WHAT YOU NEED TO DO:
Copy out every line holding the string "Remove" from the records below.

DATA TO EXAMINE:
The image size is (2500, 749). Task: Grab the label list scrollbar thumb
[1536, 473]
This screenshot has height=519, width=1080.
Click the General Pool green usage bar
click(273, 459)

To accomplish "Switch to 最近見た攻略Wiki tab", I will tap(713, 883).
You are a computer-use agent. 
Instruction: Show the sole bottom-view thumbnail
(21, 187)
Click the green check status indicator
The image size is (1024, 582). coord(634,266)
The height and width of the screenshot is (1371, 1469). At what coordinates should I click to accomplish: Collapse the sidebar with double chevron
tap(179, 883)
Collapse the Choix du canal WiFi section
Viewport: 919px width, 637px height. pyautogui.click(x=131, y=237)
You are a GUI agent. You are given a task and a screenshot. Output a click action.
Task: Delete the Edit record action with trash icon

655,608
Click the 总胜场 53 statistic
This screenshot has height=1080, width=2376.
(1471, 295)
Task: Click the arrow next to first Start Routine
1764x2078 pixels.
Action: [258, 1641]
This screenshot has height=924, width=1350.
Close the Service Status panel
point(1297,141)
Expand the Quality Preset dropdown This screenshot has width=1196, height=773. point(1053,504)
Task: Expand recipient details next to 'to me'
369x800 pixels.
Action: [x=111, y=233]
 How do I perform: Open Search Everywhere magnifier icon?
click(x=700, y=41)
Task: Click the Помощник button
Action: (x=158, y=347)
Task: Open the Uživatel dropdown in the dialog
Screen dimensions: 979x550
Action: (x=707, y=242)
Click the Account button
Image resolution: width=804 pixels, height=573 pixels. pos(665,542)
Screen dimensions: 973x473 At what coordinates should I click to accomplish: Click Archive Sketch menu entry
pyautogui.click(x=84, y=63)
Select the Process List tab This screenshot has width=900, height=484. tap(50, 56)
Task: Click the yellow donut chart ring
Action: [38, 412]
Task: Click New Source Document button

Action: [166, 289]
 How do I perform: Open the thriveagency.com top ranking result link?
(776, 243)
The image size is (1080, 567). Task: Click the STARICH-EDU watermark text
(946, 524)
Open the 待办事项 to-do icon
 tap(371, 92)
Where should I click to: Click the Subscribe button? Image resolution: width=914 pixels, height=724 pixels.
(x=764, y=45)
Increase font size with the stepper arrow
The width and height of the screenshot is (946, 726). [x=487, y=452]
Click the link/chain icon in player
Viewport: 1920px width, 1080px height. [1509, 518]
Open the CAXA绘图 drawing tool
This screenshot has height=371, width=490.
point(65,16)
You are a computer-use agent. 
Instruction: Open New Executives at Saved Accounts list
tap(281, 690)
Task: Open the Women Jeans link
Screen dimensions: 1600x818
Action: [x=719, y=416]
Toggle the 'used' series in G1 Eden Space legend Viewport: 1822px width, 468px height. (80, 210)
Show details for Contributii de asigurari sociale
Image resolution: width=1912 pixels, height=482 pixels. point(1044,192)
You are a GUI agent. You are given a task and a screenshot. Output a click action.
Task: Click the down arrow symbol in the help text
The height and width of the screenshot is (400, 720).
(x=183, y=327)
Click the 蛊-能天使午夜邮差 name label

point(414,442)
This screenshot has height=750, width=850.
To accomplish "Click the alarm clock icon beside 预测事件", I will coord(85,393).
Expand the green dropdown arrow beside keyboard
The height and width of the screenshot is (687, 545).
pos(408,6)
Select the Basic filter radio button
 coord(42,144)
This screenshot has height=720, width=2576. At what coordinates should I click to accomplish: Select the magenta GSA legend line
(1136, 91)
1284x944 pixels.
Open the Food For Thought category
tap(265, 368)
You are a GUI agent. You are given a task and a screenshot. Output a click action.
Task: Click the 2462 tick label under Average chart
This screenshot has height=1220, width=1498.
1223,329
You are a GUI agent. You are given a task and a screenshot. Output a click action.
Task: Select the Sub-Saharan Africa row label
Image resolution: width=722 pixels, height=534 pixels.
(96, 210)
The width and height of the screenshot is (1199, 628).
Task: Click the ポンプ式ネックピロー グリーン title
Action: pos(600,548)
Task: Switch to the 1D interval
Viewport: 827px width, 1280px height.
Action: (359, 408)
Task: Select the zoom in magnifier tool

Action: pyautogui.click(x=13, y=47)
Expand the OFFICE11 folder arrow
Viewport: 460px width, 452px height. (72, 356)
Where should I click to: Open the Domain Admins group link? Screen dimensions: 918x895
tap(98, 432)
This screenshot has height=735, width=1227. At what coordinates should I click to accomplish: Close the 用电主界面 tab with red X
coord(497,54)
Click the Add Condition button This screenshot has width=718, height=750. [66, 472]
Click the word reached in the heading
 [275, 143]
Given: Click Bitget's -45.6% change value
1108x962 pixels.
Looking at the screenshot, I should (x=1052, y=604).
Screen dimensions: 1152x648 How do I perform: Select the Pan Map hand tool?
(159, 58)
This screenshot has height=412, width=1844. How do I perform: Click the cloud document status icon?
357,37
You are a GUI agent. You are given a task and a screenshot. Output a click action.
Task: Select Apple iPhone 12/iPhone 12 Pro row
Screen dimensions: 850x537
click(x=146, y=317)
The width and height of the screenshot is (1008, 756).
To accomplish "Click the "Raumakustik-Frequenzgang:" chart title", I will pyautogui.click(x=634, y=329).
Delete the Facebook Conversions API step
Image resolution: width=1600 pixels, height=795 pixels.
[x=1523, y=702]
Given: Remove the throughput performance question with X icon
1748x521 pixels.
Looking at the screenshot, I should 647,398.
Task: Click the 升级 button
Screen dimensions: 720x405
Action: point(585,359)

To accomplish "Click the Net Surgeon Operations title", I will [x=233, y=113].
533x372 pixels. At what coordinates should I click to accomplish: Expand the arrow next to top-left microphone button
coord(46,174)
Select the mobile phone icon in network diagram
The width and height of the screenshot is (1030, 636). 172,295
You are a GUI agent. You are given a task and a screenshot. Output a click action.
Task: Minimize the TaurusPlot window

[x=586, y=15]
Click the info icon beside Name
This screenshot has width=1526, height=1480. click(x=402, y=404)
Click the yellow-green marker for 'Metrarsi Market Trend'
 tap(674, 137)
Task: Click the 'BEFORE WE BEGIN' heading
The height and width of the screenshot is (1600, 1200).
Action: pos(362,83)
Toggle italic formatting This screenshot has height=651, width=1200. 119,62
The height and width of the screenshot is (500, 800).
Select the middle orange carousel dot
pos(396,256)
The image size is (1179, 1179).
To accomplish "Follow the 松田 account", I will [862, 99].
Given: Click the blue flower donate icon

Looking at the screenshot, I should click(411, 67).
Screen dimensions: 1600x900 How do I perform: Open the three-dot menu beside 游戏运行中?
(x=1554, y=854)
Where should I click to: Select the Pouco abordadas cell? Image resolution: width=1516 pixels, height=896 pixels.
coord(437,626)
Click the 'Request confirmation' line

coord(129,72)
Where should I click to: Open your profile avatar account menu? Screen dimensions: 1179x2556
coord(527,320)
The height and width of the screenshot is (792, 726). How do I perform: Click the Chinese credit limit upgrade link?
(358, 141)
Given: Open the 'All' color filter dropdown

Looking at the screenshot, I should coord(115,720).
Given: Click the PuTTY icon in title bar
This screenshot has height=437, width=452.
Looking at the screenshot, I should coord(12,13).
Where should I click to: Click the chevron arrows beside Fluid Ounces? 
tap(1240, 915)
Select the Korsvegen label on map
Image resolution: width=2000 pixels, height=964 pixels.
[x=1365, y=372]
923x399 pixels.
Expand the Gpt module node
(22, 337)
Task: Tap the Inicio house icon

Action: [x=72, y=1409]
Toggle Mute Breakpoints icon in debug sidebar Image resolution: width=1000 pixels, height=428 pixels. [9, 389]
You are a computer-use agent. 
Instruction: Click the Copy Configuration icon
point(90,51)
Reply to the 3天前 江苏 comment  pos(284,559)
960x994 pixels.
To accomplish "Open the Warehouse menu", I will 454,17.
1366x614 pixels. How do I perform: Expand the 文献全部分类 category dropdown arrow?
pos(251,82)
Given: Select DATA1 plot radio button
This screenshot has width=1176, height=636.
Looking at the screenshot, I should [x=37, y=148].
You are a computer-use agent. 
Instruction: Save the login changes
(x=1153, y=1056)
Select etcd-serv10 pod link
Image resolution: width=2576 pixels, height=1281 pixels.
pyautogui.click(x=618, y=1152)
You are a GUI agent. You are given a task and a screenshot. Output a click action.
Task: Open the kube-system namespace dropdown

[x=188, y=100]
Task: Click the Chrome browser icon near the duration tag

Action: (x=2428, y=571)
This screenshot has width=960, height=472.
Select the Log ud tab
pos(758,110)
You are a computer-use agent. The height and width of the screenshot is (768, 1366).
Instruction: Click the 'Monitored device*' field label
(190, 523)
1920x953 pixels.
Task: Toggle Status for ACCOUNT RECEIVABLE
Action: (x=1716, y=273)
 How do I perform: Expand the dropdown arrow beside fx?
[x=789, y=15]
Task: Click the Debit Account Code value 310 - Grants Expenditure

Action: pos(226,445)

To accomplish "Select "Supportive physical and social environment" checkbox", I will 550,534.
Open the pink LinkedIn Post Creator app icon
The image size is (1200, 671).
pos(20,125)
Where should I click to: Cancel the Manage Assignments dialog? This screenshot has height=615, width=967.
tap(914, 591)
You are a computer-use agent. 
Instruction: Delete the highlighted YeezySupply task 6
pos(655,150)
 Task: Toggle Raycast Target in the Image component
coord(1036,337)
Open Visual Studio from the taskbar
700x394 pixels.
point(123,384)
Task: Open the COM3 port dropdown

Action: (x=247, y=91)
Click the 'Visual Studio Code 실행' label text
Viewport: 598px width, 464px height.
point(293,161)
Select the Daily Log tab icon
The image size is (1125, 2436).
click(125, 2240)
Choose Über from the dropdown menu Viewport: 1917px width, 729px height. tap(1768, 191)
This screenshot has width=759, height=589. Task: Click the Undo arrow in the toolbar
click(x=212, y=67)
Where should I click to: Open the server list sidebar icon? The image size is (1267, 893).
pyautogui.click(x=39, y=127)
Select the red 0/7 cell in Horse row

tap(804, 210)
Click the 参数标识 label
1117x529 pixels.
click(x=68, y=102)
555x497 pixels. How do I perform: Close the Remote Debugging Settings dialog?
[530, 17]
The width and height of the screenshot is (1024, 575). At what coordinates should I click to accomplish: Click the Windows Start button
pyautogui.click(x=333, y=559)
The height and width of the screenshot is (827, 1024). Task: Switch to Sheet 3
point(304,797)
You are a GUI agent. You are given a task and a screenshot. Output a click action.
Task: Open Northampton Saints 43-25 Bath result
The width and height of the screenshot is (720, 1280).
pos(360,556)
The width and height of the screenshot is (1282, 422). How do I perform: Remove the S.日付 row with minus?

FINAL ANSWER:
Given: Remove the throughput performance question with X icon
The width and height of the screenshot is (1282, 422). How do I perform: Remove the S.日付 row with minus?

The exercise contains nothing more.